━━━ Extracted records ━━━
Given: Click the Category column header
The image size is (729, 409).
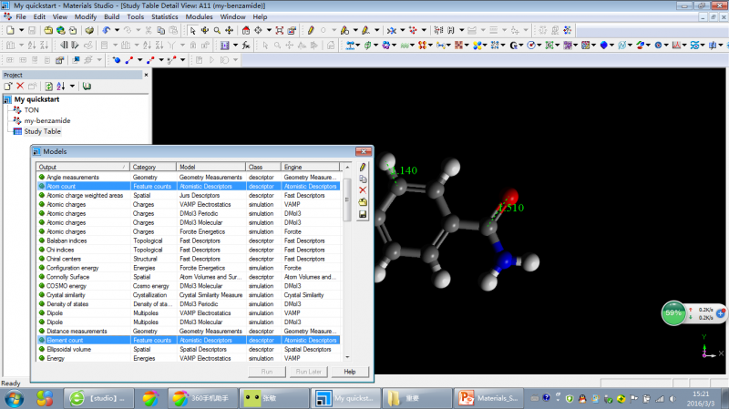Looking at the screenshot, I should pos(144,167).
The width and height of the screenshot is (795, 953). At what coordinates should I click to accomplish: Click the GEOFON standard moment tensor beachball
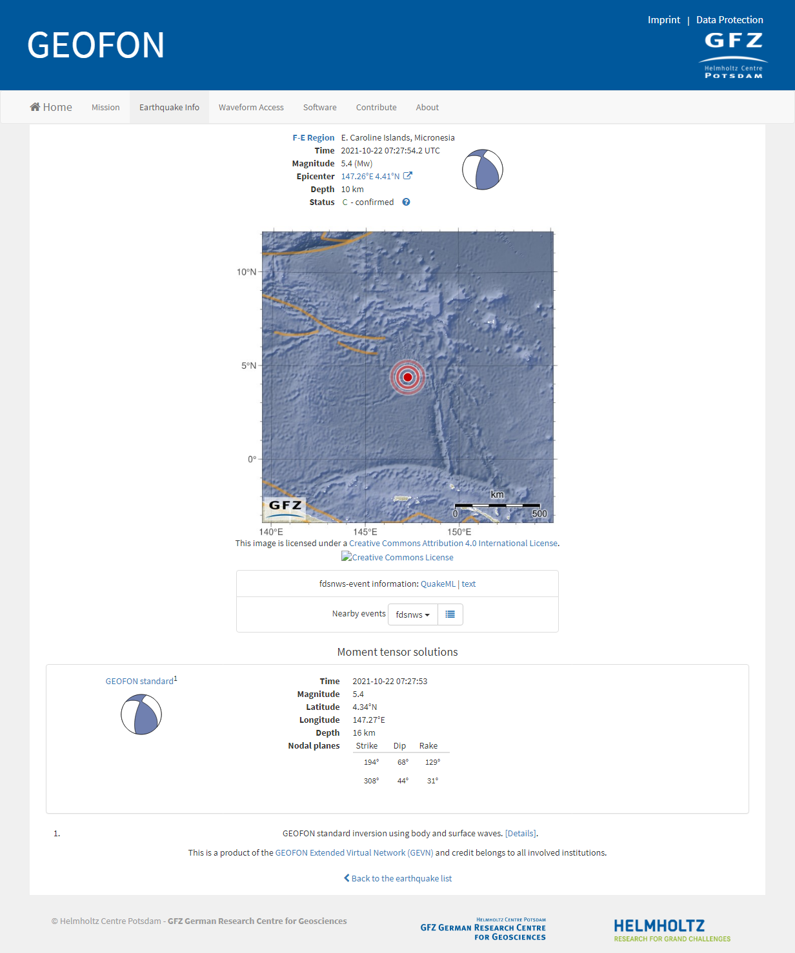(x=141, y=714)
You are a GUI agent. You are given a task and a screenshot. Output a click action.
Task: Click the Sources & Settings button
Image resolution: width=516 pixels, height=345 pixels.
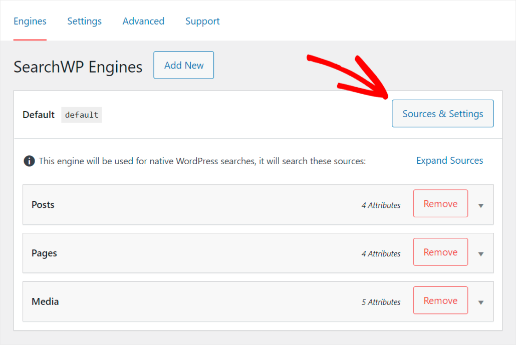(442, 114)
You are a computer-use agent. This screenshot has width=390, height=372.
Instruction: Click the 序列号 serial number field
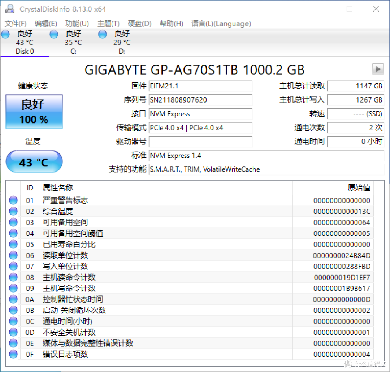(x=201, y=100)
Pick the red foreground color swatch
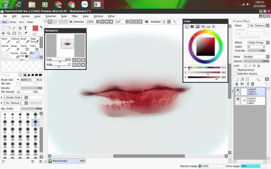The height and width of the screenshot is (169, 271). coord(36,28)
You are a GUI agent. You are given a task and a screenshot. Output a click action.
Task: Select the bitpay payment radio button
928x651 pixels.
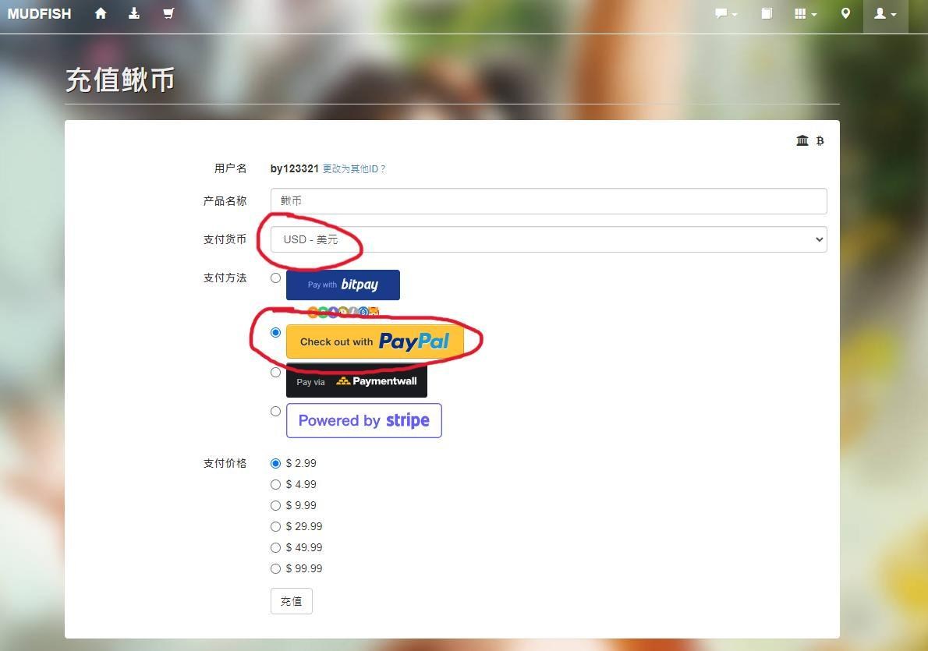point(275,278)
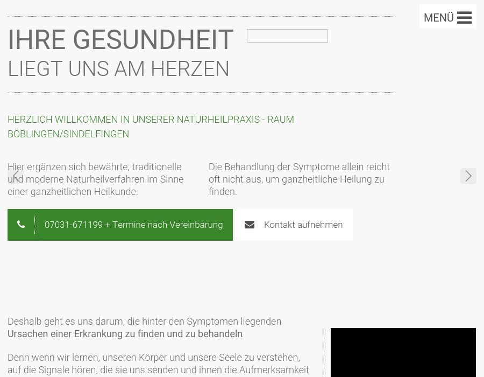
━━━
Return only the lines from the one that contains "Pick the red foreground color swatch" through the closing line of the data, inclusive, reproduced exactly and with every picture left out.

Pick the red foreground color swatch
The height and width of the screenshot is (169, 271). coord(36,28)
You are a GUI agent. You are given a task and a screenshot. Output a click action.
Task: Select the bitpay payment radio button
928x651 pixels.
point(275,278)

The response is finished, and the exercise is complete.